• [TASK OBJECTIVE]: Please output exactly the lines from the one containing "Powered by Shopify (266, 1277)" through the last line of the records, both included.

• [RECORDS FOR PROCESSING]:
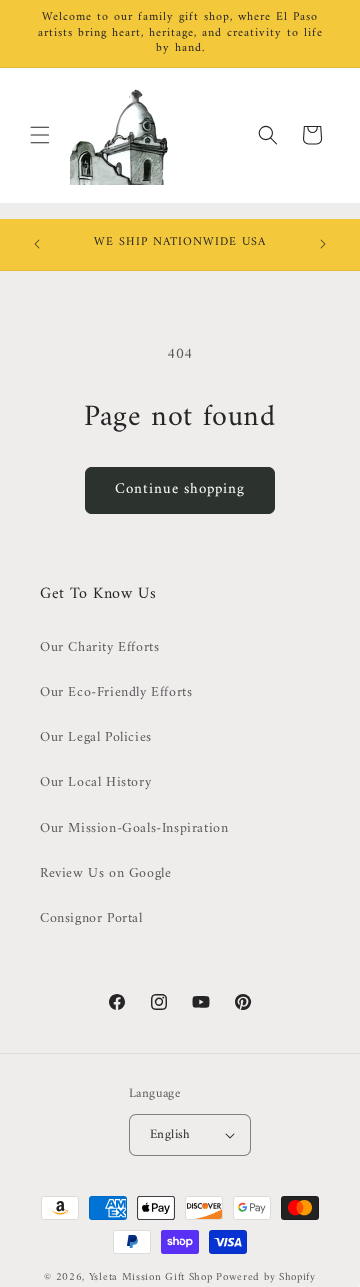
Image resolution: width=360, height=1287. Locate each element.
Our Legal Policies (96, 737)
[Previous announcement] (37, 244)
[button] (40, 135)
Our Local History (95, 782)
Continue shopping (180, 489)
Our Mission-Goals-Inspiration (134, 828)
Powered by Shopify (266, 1277)
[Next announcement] (323, 244)
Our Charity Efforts (99, 647)
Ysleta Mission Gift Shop (151, 1277)
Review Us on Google (105, 873)
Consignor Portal (91, 918)
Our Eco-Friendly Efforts (116, 692)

• [TASK SOLUTION]:
Powered by Shopify (266, 1277)
[Next announcement] (323, 244)
Our Charity Efforts (99, 647)
Ysleta Mission Gift Shop (151, 1277)
Review Us on Google (105, 873)
Consignor Portal (91, 918)
Our Eco-Friendly Efforts (116, 692)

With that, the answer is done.